I always thought I’d be a teacher when I grew up. Like the dutiful first child that I tend to be, I went to school to be a teacher. I continued on to graduate school. I taught college freshman in Boston and moved on to teach high school freshman back in California. My mom was a teacher and I’d grown up spending time in her classroom (ahh, the hours of Oregon Trail!), hearing tales of her students, and witnessing her late-night grading sessions. It seemed so seamlessly that, all of a sudden, I had a classroom and tales of my own. Until I didn’t. The teaching climate in California was (and still is) a tough one and finding solid work became impossible. People often ask if I miss teaching. I miss my students a great deal and I miss the act of teaching — the challenge of thinking through how to present a piece of information or a structured lesson so that a classroom full of different kinds of learners could really “get it.” I realized last week that, while I’ve been out of the academic classroom for a few years now, in many ways, I’m still doing the very same thing. Food writing and recipe development has, at its core, the act of learning and teaching. There are new kitchen skills to master and dishes to try; there are ways we take what we learn and make it our own based on tastes, ability level or preference; there are then ways we pass them on to others. Saturday night that process came to be in the form of a very fine roast chicken and a grapefruit chess pie.

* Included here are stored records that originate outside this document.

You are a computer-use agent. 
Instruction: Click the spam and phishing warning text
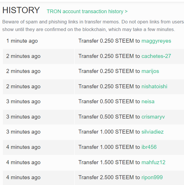click(x=93, y=26)
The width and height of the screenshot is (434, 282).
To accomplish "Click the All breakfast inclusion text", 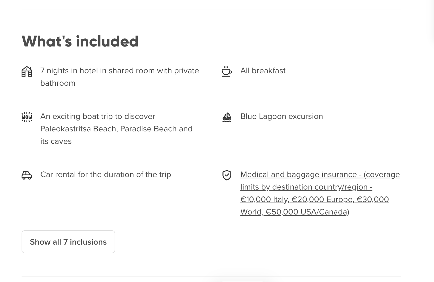I will tap(263, 71).
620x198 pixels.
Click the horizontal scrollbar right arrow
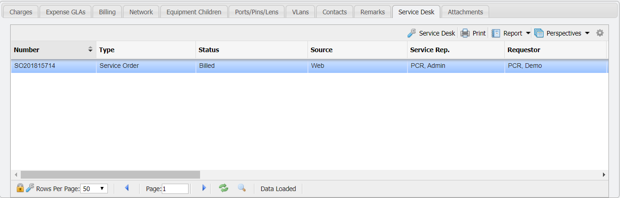pyautogui.click(x=604, y=175)
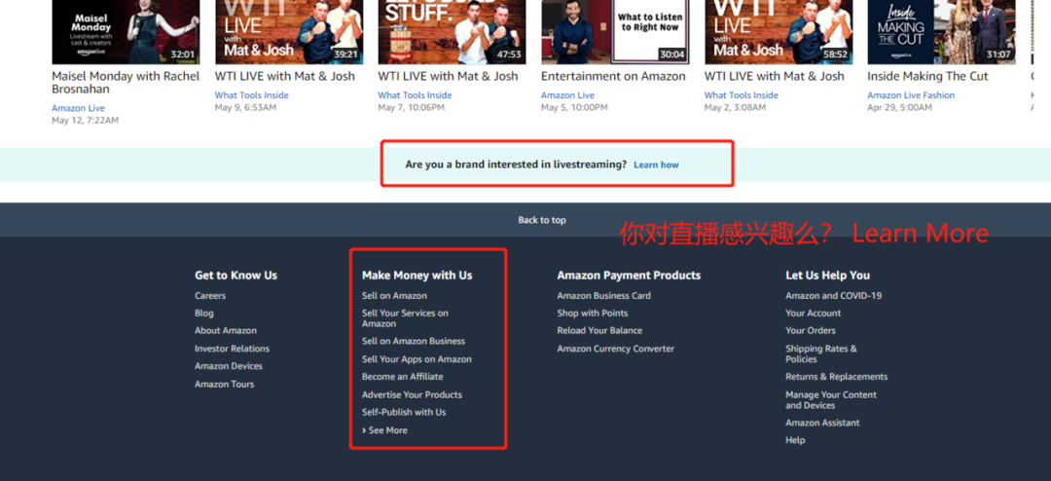Click the Advertise Your Products link

(412, 394)
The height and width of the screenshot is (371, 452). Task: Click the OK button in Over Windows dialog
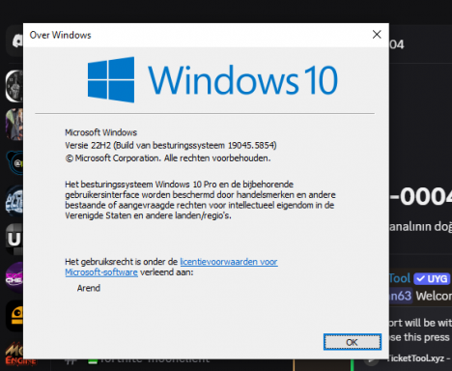(x=353, y=342)
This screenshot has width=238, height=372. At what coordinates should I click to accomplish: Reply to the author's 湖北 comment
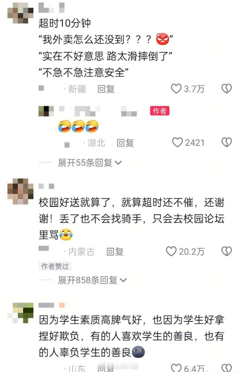click(x=125, y=143)
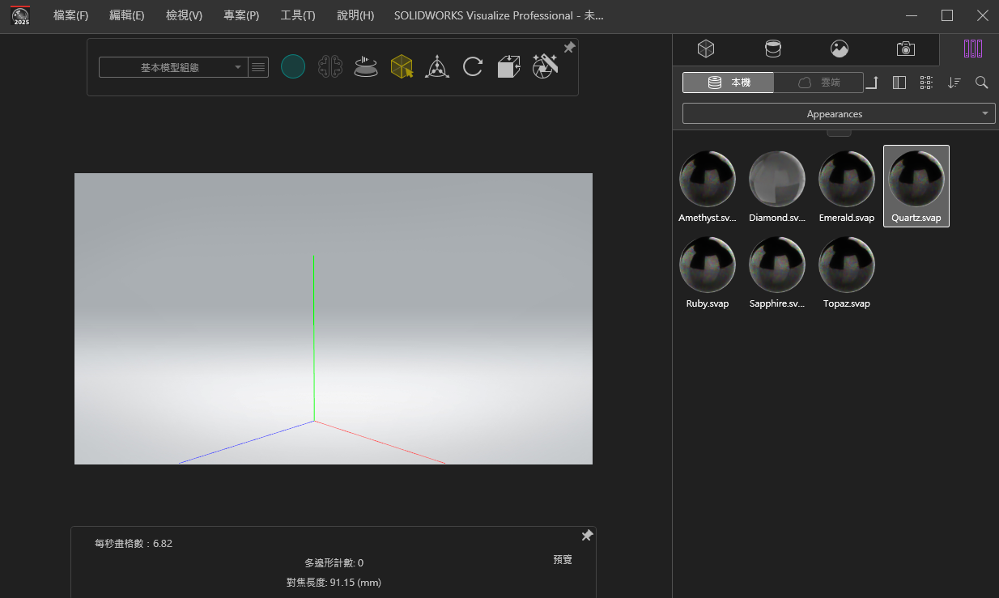
Task: Switch library source to 雲端 (cloud)
Action: pos(818,83)
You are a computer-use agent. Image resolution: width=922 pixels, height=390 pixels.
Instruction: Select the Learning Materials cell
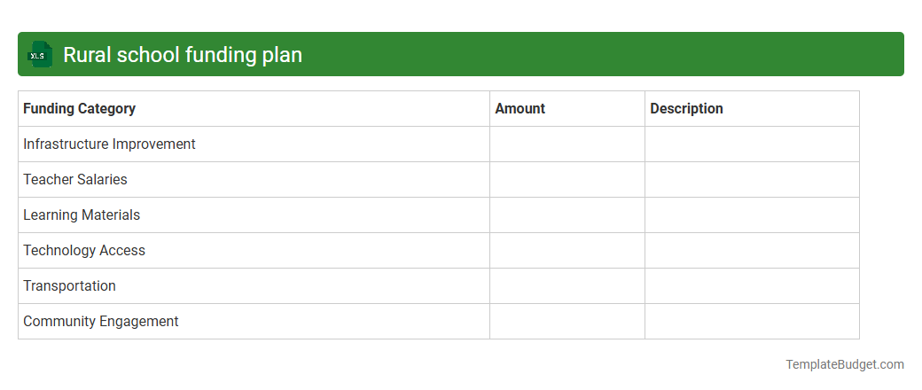(x=82, y=215)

I roasted my first chicken about a month ago. I know, I know: I’m a little late to the game. It’s been one of my main sources of kitchen and food writing shame: shhh, I have no clue how to roast a chicken! I’d decided all that was silly, so I set out researching many different recipes, landing on one from The Commonsense Kitchen, a book I love dearly. I bought my chicken, picked up some aromatics and lemon, gave my sister a quick call for support (she knows everything there is to know about cooking meat. I have her on speed dial), and got to roasting. A while later, Sam and I realized we’d just eaten what was essentially pretty uncooked chicken. I’d been so fearful of drying it out that it was far from properly cooked. So what began as a hopeful quest to teach myself a new kitchen skill ended with a sense of defeat. I consoled myself that, hey, I’d tried it and clearly, this once-vegetarian wasn’t meant to be much of a chicken roaster. I told the story to my friend Olaiya a few days later. She’s quite wonderful with food — she’s worked in many Seattle kitchens and was one of the founders of The Pantry. Also: she knows her way around a roast chicken, and thought with a little instruction, I could as well. So we got a date on the calendar for a proper chicken do-over. Sam and I would get the bird, the wine and the bread. She’d bring a side dish and the knowledge. I’d make a pie. We were set.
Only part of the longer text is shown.